A properly constructed copyright license allows you to pick and choose which rights you retain and which you give away. Such licenses can also grant projects to which you contribute work, almost always on a volunteer basis, the right to freely share what you’ve added to the collaboration. The point of creating such licenses? “You don’t have to talk to me to use my thing, ever,” says Merkley.

But while individuals can apply licenses to their work piecemeal, platforms and projects like WordPress or Medium can bake in support for a variety of licenses as a default or to automate the application of rights. This works for platforms that accept user contributions or that produce a collaborative result: Wikipedia and most wikis work this way. It also works for platforms that host user content, which allows users to choose a broad content license or to batch apply one to a number of works, shifting the default “all rights reserved” at the moment of creation or upload to “rights freely shared.” Blogging platforms, publishing content management systems, and photo-hosting sites, to name a few, can provide this kind of option.

While many sites rely on these sorts of principles, nearly every major and minor site that offers freely shared content has coalesced around one set of licenses: those developed by Creative Commons, which was in turn inspired by the OSS movement. One led to the other, and Creative Commons, along with one GNU license, now powers most of the creative work on the internet.

An open source of licenses

Since its founding in 2001, Creative Commons has made available what is now the bedrock of the digital commons: free, well-designed, and easy-to-understand licenses. The timeline is illuminating, explains CEO Merkley. Before the year 2000, no one had smartphones, web pages were largely static, and social media was still nascent. Yet, Merkley says, such licenses already existed: in the open-source and free-software movements.

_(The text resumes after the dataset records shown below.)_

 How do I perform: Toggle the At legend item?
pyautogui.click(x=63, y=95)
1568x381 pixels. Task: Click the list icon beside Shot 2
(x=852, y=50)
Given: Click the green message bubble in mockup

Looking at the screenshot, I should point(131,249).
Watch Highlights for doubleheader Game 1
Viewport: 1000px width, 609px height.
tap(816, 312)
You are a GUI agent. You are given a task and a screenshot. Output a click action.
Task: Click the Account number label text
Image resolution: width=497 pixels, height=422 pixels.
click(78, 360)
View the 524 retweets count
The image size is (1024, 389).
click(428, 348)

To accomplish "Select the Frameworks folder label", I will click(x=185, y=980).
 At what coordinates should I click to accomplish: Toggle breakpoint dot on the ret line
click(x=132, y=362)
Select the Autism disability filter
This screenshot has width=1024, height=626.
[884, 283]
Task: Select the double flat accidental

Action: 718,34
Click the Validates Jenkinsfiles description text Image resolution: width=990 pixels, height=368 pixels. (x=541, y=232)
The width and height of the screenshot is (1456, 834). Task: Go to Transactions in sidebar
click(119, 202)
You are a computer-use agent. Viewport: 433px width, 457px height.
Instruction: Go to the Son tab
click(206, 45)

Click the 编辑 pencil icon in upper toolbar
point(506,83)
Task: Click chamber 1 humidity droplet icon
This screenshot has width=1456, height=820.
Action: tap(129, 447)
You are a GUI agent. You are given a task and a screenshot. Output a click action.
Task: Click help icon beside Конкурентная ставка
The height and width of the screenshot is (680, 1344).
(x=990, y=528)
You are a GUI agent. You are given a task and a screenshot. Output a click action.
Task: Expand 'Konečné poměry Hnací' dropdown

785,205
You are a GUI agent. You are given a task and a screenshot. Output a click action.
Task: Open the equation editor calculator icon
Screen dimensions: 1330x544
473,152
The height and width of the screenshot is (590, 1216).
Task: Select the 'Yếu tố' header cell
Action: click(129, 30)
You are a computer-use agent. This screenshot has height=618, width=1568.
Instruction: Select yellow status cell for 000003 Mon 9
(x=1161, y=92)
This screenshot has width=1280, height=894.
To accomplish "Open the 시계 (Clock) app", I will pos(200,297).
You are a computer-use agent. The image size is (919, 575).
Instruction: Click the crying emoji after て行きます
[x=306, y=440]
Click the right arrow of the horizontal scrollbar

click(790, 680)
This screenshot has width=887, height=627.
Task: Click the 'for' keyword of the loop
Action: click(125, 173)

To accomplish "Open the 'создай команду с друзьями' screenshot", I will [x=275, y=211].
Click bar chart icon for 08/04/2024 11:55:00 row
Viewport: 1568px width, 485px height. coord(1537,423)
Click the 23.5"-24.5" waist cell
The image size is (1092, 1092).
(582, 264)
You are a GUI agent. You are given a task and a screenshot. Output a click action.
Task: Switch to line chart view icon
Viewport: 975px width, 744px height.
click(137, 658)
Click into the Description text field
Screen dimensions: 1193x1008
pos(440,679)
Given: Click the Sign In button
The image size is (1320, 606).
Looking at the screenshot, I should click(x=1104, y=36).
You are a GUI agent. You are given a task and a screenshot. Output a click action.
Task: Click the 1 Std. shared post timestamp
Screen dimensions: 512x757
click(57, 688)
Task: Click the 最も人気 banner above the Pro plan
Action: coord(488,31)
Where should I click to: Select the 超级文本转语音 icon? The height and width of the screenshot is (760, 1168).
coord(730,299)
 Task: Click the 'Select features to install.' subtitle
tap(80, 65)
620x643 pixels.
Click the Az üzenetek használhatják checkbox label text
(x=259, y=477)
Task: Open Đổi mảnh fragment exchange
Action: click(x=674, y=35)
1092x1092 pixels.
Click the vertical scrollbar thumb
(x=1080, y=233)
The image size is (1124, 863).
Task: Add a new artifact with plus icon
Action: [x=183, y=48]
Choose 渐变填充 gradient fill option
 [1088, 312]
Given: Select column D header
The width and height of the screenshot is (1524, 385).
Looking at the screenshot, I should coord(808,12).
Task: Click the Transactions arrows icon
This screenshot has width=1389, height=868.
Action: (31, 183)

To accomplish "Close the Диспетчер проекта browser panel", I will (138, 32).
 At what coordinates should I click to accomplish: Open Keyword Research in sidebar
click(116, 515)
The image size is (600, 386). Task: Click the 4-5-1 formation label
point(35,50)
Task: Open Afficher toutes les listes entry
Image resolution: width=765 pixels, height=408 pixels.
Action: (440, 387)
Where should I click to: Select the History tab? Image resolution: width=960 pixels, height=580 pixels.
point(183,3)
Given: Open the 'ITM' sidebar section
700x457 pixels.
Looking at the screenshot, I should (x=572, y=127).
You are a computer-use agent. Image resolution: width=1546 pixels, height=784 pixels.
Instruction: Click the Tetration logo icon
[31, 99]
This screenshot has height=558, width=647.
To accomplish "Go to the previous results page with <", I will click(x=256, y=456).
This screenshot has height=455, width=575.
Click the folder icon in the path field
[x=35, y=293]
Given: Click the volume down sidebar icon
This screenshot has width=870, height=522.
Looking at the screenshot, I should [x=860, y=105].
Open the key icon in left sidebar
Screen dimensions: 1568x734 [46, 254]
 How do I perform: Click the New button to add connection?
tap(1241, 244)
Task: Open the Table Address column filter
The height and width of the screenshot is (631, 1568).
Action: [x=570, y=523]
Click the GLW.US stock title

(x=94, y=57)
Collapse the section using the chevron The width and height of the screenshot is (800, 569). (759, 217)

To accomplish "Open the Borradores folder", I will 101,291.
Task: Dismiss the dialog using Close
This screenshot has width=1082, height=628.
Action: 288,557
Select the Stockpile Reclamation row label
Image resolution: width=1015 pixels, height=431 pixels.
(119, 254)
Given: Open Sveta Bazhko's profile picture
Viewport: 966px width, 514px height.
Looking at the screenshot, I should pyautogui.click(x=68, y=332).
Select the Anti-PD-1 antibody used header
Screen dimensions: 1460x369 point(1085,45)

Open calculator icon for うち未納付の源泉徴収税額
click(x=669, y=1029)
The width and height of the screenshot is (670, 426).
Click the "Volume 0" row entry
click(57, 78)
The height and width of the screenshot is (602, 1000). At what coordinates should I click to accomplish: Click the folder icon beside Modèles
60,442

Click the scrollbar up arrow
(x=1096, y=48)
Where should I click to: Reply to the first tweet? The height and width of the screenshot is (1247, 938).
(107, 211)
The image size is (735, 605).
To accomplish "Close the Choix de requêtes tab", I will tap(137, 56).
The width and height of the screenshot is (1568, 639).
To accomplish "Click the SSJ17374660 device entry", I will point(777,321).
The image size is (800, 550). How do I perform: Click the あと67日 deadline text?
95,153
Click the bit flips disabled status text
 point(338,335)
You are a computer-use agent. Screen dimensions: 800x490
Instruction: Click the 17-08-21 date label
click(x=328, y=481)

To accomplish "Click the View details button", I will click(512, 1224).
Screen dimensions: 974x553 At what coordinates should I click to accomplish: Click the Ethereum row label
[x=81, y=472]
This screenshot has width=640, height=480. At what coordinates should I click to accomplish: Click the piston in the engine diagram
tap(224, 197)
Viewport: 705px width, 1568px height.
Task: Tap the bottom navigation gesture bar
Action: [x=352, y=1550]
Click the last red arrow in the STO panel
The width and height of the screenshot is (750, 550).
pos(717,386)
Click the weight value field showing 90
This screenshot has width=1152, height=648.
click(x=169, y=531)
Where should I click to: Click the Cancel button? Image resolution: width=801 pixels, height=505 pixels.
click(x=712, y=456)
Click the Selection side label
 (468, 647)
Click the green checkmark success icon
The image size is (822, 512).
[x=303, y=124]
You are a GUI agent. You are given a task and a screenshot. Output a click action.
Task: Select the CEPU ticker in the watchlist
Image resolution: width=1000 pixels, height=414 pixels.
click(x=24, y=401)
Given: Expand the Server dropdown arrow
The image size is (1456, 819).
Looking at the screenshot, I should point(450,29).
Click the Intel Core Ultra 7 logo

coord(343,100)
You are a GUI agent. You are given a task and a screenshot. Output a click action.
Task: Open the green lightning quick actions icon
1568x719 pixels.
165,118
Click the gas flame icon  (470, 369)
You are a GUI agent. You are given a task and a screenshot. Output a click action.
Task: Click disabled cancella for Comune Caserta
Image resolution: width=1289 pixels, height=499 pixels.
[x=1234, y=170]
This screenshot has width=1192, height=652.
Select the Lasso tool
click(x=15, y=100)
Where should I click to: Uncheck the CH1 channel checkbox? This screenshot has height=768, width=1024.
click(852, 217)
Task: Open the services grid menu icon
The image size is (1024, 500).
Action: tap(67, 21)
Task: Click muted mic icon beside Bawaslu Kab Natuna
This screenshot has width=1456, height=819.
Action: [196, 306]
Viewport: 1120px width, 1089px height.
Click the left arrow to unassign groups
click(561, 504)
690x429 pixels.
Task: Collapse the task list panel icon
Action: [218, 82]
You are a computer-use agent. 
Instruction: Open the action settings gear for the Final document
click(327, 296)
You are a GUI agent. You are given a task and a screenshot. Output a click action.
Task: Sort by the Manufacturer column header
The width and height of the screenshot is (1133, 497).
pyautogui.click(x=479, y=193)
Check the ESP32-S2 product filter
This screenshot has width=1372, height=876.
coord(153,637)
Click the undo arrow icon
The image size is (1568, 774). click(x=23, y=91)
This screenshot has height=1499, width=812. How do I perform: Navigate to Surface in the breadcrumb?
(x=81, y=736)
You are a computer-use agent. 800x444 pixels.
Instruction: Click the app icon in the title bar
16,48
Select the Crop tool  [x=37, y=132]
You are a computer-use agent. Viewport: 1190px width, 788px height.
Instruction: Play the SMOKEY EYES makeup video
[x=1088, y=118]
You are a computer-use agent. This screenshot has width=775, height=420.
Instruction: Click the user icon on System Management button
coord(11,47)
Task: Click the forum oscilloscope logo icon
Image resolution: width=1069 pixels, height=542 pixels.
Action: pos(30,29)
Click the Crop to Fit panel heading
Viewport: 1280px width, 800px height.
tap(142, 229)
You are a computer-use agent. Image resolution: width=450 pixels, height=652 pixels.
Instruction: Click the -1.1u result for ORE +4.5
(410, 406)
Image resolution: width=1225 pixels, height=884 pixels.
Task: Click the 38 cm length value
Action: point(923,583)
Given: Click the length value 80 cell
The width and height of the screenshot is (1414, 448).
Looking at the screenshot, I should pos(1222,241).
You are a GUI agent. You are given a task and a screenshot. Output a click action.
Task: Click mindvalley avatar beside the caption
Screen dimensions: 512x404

Katie Lane, an attorney who specializes in creator-owned copyright law and freelancer contracts, says this sort of content is of a distinctly different nature than software or collaborative content. “Open-source software assumed you had lots of collaboration,” she says. Creative Commons took “some of those concepts and applied them to content where there was the potential for derivatives or the potential for people adding to it, but it wasn’t necessarily inherent in the content itself—like photographs.”

But, in something close to irony, a multiplicity of licenses covering copyright could have reduced sharing by creating confusion about how each of them worked. Even Creative Commons once fell victim to this: At the outset it offered several niche licenses, but Merkley explains that the organization stopped updating them as it released new versions of its core work. They remain valid.

“From the very beginning, Creative Commons contemplated interoperability, not just within the license suite but among other licenses,” Merkley says. This makes it far simpler for different organizations to use content in the same fashion, and enables algorithmic use of copyrighted material that’s properly tagged.

Since the advent of Creative Commons, alternative content licenses—like the Open Data Commons—have fallen away. Surveying hundreds of major and minor projects, I found that Creative Commons is nearly the only license in use. (In a few cases, software documentation falls under the same rubric as the open-source or free software license that covers the code, like the Apache Software Foundation, which almost recursively licenses the contents of its website and documentation under the Apache License.) The organization’s success is due in part to the legibility of its licenses. The current revision of Creative Commons, version 4.0, offers options organized around four key choices, which it abbreviates to two letters each (plus CC, for its name):

BY (Attribution)
Does the creator want to be credited?

SA (ShareAlike)
Do works that incorporate the material need to be shared under the same license?

ND (NoDerivs)
Or, in contrast, can the work not be modified in any form?

NC (NonCommercial)
Can the work, in its original form or a modified form, be sold or used for a commercial purpose?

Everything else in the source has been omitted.